The pretty red gingham one passed down to me was made by my grandmother Morrow in the early 1900s from a scrap of leftover curtain material. She wore it every Sunday while cooking dinner despite her fears that Preacher Franks might think its too brazen. Whenever I stood by her side in the bright roomy kitchen, I pressed my nose against the smooth folds of the apron and smelled fried chicken and homemade biscuits. Nothing in the world was better than Maw Maws biscuits.
When my aunt Mamie died a few years back, I added one of her green pinstriped aprons to my nostalgic collection. It is my little girls favorite one and she insists on wearing it whenever she plays with her assortment of dolls, even though the big wide strings wrap around her tiny body three times. I have to wear an apron to be the Mommy, she proclaims. I have taught her well.
During the 1950s, society celebrated the role of homemaker and aprons were worn as a mantle of pride. The famous symbol of domesticity was made into a fashion statement by popular television shows such as Leave it to Beaver and Ozzie and Harriet. The June Cleaver era half-aprons were embellished with rickrack, ruffles, buttons, and appliques.
Women often changed from their cooking aprons into serving aprons, which matched tablecloths or place mats. My mother wore a highly starched cotton organdy apron trimmed with lace whenever guests joined us for a meal. I didn’t like it at all because it scratched my cheek and had no pockets.
The ugliest apron I ever saw was the white one with big red poinsettias embroidered across the front that Mother wore at Christmas time. I have no idea where she got it, but thank goodness, it was stored away in the box containing all our Christmas tree decorations during the year. Each January, I buried it at the bottom of the box under all the tissue paper in hopes she would forget about it but she never did. Despite the giggles from my children and the tears in my eyes, I carried on the holiday tradition last season.

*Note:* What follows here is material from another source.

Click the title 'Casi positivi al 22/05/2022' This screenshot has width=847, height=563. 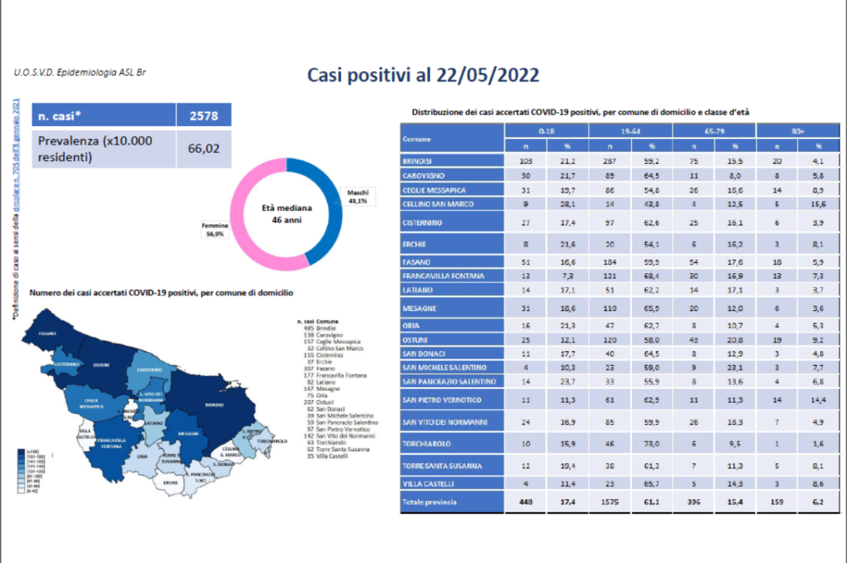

Some people say that aprons are dead and women today don’t want to wear that uniform anymore. The pretty, frilly ones are carefully wrapped in memories and lay tucked away in the bottom of our hearts. They are a reminder of our mothers and grandmothers and the enticing smells of a home cooked meal. These historical artifacts remind us what is important and encourage us to celebrate women’s history.
Last Sunday after church, I went into the kitchen to prepare dinner for my family. I didn’t want to risk my white blouse getting dirty, so I reached for the serviceable twill apron kept hanging on a hook by the stove. It has no pockets or embellishments adorning the front, only the simple phrase, Kiss the Cook. I pasted on a fake smile last year on my birthday when I opened the carefully wrapped package from the restaurant supply store. It still smells new and feels too stiff hanging around my neck.
I hang the utilitarian apron back on its display hook and retrieve a faded one from the chest at the foot of my bed. Embedded deep in the folds are dried tears, tiny handprints, and a light dusting of White Lily flour. While I cook, my son tucks a wildflower into one of my polka dot pockets and even without instructions, he gives me a kiss on the cheek. The comforting apron strings that tie me to my ancestors may not be high fashion anymore, but then again, neither am I.